▶ _SUPPLIED TEXT_
_ _ _ _ _

IFRS 15 led to significant changes in the revenue and profit recognition model, and to increased complexity in the accounting process of construction companies. Regular construction contracts contain several performance obligations that are fulfilled at different times.
This requires accountants to assess whether goods or services are recognized at a point in time or over a period, whether goods or services are distinct or must be combined with other goods or services when revenue is recognized, and whether discounting is required to account for the time value of money in long-term contracts.
During the first step, based on the conditions of the example, we can conclude that we are dealing with a contractual agreement between the company XXX and the buyer.
The second step is to identify the performance obligation. The contract includes a promise to transfer goods or services to the buyer. In this case, construction companies must identify each promise in the contract with the customer. The promise is treated as a performance obligation. However, promises are considered distinct if the following criteria are met: the customer can benefit from the service. An entity promise to transfer a construction service to a customer can be separately identified from other contractual promises.
Based on the conditions of the example, the installation of water heating equipment is one general obligation.

_ _ _ _ _

▶ _DATA LISTING_
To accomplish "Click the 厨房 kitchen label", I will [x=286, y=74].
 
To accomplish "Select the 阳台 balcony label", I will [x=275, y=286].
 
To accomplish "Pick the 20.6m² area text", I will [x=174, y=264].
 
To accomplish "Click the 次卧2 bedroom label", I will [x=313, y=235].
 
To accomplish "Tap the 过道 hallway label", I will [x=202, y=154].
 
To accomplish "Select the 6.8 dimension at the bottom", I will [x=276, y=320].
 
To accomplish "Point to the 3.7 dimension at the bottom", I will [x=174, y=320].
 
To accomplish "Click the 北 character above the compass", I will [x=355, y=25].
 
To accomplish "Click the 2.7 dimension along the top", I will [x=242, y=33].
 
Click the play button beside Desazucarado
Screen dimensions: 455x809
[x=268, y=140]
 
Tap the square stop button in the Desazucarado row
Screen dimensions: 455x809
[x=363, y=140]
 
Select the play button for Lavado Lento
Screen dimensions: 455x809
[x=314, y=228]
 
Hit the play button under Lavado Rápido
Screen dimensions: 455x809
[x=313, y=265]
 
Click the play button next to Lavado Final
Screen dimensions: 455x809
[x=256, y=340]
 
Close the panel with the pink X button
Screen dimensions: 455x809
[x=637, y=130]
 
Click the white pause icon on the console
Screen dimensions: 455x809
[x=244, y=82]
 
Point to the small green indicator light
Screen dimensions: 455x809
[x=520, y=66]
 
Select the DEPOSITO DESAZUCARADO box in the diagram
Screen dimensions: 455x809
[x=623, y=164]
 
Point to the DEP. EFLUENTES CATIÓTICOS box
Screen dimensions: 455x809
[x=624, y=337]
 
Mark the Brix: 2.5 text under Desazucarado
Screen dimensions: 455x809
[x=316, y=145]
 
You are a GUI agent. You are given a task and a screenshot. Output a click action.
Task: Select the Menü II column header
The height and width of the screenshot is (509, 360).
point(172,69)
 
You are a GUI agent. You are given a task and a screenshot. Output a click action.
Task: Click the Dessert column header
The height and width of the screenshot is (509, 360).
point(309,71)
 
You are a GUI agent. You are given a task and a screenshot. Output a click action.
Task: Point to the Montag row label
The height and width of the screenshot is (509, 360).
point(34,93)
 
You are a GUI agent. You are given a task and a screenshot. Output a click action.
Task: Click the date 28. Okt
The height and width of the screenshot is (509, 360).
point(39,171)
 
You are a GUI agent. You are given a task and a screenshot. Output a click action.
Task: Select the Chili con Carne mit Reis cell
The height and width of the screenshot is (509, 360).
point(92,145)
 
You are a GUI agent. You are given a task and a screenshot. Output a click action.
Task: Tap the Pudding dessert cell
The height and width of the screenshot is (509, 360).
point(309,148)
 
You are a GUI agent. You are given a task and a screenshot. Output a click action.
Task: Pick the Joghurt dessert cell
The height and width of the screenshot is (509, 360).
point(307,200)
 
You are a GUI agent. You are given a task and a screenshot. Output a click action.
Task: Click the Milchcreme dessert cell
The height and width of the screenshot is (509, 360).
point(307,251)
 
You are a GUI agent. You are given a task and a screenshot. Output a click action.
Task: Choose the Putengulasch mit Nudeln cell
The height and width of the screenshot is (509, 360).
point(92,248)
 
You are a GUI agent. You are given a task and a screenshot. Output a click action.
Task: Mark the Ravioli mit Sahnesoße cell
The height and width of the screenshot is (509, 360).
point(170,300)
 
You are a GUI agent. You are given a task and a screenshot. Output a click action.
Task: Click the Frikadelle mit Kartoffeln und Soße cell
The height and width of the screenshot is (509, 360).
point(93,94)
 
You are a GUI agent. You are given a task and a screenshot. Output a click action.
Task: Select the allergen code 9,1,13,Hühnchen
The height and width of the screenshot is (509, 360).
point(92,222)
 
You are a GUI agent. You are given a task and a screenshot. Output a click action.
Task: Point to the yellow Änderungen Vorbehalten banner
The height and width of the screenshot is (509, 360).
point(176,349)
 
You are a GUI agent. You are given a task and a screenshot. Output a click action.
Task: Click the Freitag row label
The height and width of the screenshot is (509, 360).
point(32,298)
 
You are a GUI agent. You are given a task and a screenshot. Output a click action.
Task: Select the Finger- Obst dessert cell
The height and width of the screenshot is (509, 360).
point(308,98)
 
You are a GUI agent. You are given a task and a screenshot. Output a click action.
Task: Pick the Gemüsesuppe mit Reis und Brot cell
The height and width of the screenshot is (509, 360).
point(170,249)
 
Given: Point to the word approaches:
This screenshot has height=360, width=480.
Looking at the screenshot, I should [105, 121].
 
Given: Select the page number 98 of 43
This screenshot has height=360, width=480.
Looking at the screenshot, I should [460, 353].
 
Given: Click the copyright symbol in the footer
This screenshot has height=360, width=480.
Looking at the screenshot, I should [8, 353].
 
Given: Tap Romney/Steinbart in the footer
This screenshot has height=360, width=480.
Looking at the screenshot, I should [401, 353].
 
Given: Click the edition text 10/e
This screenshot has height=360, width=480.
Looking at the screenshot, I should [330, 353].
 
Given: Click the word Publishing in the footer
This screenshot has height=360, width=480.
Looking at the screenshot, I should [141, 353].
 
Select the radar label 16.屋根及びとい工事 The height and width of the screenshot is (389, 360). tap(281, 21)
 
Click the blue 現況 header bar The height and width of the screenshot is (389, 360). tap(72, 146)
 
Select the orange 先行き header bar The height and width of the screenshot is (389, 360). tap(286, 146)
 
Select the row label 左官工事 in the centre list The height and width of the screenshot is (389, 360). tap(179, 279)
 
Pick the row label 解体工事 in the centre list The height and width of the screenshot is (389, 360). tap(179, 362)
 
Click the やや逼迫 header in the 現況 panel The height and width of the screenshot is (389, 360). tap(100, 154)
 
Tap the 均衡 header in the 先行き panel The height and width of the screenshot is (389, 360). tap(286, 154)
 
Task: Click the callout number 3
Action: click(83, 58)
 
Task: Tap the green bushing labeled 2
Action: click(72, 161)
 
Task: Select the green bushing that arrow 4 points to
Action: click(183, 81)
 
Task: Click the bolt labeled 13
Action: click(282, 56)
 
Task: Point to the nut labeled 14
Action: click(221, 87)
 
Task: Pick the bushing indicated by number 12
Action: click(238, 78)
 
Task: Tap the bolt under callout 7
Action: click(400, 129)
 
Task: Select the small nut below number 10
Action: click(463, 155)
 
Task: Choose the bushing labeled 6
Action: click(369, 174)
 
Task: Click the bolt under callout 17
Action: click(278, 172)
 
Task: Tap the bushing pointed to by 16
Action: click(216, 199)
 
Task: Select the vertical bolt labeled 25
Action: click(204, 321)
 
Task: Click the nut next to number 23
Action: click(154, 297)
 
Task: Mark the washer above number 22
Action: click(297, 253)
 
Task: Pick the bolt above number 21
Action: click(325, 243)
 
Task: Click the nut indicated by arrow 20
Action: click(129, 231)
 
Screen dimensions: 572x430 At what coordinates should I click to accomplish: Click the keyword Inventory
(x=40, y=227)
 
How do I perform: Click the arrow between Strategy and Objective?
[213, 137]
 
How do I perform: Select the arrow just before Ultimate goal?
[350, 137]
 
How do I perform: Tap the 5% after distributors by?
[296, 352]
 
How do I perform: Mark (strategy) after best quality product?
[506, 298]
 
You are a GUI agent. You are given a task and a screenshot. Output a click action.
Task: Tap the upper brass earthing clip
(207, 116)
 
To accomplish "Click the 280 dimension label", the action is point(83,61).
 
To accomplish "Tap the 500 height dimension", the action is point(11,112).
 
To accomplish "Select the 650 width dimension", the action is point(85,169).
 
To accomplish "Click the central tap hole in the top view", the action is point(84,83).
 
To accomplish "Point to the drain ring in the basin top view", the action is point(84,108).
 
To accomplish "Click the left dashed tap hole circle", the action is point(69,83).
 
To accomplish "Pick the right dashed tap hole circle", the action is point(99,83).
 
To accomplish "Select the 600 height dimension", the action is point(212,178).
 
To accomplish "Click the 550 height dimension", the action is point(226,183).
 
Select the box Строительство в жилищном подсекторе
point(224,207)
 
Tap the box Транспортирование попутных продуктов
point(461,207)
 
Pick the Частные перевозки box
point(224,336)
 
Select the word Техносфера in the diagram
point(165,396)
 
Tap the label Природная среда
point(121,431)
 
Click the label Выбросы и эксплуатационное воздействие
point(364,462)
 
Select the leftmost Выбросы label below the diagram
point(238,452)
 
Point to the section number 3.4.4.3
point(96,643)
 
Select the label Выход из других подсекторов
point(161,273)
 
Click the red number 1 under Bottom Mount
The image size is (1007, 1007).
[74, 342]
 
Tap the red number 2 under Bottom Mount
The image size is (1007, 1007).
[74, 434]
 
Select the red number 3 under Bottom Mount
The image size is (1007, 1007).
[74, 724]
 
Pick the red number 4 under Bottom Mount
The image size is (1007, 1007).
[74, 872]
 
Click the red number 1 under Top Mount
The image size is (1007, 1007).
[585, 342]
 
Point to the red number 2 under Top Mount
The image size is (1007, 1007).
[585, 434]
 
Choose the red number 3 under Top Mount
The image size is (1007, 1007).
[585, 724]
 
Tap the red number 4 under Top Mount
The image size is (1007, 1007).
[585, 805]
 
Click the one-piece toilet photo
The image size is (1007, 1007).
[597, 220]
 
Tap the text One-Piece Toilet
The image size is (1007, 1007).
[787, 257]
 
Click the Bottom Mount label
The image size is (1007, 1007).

_ _ _ _ _

▶ _GIVEN INSTRUCTION 1_
Do the following statements agree with the passage on IFRS 15 revenue recognition in construction? Answer yes or no for each and quote the deciding words from the passage. (a) Regular construction contracts contain several performance obligations that are fulfilled at different times. (b) The second step is to identify the contractual agreement. (c) In the example, the installation of water heating equipment counts as several separate obligations.
▶ _GIVEN INSTRUCTION 2_
Write the next part of the passage on IFRS 15 revenue recognition in construction, starting after its final sentence.

▶ _RIGHT ANSWER 1_
(a) Yes: "Regular construction contracts contain several performance obligations that are fulfilled at different times."
(b) No: "The second step is to identify the performance obligation."
(c) No: "the installation of water heating equipment is one general obligation."

▶ _RIGHT ANSWER 2_
During the third step it is necessary to determine the transaction price. The transaction price is the amount of the contractual consideration that the company expects to receive for the provided goods or services. It can consist of a fixed amount or a variable portion of the remuneration. Based on the terms of the example, the contract price makes 10 million CU.
During the fourth step, the transaction price is allocated to individual performance obligations. If a company has two or more obligations in a contract, then it is necessary to allocate the transaction price to them based on their relative selling prices.
Based on the conditions of the example, the entire transaction price is allocated to one liability of the company XXX.
During the fifth step, revenue is recognized when obligations are fulfilled or in the process of their fulfillment. Revenue is recognized when the customer obtains control of the asset. In the case of multiple contracts, as the part of the construction services provided has been transferred, that is, the company has fulfilled each distinct contractual obligation.
According to the paragraph 9 of IFRS 15, it is necessary to analyze how the transfer of control over the asset occurs from the seller to the buyer: at a certain point in time (after completion of work) or over time (as the asset is created or services are provided) (Alotibi, 2018).
IFRS 15 defines control as the ability to:
a) determine how the asset is used;
b) receive virtually all of the remaining benefits from the asset, as well as discourage others from doing the same.
IFRS 15 defines the criteria by which one can state that a transfer of control occurs over time. Any contract should be assessed for the presence or absence of these criteria.
Based on the conditions of the example, XXX uses the input method based on the ratio of costs incurred currently to total expected costs. It should be borne in mind that there may not be a direct link between the costs incurred currently and the transfer of service control to the client.
In our example, the company XXX believes that the cost of purchasing water heating equipment constitutes a significant part of the total contract costs and it would be inappropriate to include these costs in the assessment of the part of the work performed, since this overestimates the estimate.
The reason is that the equipment is purchased from third parties and their transfer is not directly related to the construction work performed by XXX under the contract.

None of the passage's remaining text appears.